Can acceleration feel like constant gravity for indefinitely long? So here's the setup: I'm in a spaceship, without windows as always, and the ship is accelerating upwards at a constant rate of $1\,\text{g}$. So inside the spaceship it feels like I'm being pulled down by gravity as normal. But this constant acceleration can't last forever: I have to approach $c$ asymptotically. I believe the equation for my speed is:
$$v/c = \tanh(at/c).$$
That's what an outsider would observe. Correct? Not really my question though. What I want to know is, as my speed approaches $c$ and the outsider observes my acceleration slowing down, do I feel that? Or does time dilation and length contraction mean that I would feel the exact same acceleration/gravity inside, forever?
 A: From the accelerating frame, you're always instantaneously at rest, so there is no problem in experiencing the 1g force indefinitely.  

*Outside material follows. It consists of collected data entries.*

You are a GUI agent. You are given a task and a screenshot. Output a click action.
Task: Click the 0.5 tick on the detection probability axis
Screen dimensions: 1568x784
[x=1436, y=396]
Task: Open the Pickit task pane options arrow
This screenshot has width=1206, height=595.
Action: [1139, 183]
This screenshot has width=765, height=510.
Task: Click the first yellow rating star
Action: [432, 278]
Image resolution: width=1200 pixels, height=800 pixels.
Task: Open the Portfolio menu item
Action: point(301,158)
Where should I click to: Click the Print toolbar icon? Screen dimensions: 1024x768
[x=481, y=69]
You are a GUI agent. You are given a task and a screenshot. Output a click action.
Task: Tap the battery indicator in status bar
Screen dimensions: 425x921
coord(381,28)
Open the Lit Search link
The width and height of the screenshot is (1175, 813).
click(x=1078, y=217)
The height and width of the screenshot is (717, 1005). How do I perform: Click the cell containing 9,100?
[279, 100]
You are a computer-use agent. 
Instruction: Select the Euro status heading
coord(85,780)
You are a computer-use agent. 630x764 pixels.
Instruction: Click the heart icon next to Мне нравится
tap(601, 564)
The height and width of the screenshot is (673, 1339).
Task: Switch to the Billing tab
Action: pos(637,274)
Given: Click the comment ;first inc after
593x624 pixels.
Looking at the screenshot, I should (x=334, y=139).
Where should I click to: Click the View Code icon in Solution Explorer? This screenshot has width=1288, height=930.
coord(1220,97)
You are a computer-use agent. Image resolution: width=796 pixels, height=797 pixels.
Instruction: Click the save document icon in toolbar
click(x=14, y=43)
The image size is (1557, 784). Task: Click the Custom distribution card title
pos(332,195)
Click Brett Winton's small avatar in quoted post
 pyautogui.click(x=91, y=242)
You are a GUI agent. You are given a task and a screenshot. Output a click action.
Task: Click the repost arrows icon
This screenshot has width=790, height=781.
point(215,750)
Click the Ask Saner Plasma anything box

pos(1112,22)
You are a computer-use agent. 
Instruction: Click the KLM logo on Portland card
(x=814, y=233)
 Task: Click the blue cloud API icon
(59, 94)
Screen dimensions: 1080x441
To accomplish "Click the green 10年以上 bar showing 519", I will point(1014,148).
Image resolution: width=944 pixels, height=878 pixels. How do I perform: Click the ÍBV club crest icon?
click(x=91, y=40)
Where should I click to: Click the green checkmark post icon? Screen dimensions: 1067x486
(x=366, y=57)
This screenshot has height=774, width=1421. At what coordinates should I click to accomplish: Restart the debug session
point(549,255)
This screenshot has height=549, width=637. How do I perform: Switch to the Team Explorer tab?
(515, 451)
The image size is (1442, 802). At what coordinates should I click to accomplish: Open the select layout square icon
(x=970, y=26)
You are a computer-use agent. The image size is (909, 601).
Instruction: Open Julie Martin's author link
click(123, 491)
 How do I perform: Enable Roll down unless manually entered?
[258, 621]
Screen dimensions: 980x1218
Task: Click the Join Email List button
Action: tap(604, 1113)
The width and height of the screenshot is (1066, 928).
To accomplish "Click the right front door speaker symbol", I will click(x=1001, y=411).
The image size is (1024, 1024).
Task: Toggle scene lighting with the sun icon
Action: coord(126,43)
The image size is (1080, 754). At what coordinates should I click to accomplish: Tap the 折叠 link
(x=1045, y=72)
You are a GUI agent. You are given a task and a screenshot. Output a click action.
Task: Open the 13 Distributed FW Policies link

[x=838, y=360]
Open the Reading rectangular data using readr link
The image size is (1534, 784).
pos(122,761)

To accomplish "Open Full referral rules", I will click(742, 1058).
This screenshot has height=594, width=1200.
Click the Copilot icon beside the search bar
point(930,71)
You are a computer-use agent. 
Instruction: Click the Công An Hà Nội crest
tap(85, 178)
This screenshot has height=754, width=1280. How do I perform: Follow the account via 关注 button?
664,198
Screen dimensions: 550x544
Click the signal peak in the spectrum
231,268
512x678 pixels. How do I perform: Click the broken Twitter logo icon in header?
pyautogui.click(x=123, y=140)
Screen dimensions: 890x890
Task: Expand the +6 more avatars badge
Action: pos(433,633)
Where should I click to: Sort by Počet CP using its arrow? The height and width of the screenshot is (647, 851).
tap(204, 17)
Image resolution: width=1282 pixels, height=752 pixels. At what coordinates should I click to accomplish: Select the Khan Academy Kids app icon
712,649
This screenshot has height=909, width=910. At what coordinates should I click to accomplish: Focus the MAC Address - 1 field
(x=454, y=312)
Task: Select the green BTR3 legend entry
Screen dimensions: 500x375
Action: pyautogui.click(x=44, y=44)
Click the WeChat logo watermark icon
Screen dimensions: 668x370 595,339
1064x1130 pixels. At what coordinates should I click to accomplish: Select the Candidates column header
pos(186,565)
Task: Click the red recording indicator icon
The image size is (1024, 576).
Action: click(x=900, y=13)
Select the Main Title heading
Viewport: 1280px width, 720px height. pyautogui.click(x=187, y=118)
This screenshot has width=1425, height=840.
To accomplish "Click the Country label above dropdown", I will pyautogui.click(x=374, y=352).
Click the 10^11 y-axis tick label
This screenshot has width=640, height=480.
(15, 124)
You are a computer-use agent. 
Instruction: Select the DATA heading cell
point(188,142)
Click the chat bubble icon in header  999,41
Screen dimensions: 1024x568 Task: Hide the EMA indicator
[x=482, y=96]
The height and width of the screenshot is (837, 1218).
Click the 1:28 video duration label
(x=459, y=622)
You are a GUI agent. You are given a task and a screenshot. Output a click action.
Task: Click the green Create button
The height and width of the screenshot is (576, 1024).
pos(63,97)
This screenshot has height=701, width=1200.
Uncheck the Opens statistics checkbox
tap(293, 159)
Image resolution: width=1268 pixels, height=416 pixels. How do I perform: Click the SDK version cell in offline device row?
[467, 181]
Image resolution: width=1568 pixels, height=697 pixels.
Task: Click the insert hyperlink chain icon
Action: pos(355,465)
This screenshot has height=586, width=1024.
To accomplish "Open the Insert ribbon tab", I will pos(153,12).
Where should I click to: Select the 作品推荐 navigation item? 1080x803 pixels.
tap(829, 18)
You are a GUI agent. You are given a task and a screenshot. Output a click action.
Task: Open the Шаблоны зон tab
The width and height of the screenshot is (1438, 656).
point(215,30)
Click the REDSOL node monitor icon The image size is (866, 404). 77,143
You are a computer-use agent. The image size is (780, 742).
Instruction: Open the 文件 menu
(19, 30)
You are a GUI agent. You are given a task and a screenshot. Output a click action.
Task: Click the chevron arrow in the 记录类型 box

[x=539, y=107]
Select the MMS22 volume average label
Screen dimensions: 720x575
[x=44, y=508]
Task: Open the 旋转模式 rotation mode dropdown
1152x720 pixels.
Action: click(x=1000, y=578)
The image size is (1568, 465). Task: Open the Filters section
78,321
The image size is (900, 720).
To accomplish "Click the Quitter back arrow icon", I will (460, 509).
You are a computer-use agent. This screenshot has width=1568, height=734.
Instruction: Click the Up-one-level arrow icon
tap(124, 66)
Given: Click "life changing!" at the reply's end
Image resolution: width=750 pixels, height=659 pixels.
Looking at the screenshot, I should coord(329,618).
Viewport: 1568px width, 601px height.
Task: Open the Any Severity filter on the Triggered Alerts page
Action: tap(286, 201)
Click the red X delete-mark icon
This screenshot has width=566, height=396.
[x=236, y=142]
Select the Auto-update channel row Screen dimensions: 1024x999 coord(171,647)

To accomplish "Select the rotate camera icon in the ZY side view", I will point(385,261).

The reference frame will observe the rocket to be accelerating, but as you point out it will approach $c$ asymptotically. Intuitively, the force causing the acceleration is doing work some on the rocket, increasing its energy. The energy is free to increase indefinitely (up to practical considerations, of course). This is consistent with the relation $E = \gamma m c^2 = \frac{mc^2}{\sqrt{1-v^2/c^2}}$, where $E \rightarrow \infty$ as $v \rightarrow c$.
A: Short answer is what you feel about your acceleration is not simply or linearly related to the observations of any "outsider". 
Consider if there were more than one observer, for example, one of whom was at your launch pad, and another was in a second rocket accelerating towards your starting position. They would both observe different relative speed for you. You obviously could not feel different accelerations depending on which observer you were thinking of (or which was currently measuring your position).
The observer, if they knew relativity theory, could in fact figure out that you were experiencing 1g acceleration, from observations of your relative speed over time, using the inverse equation, and knowing their own acceleration.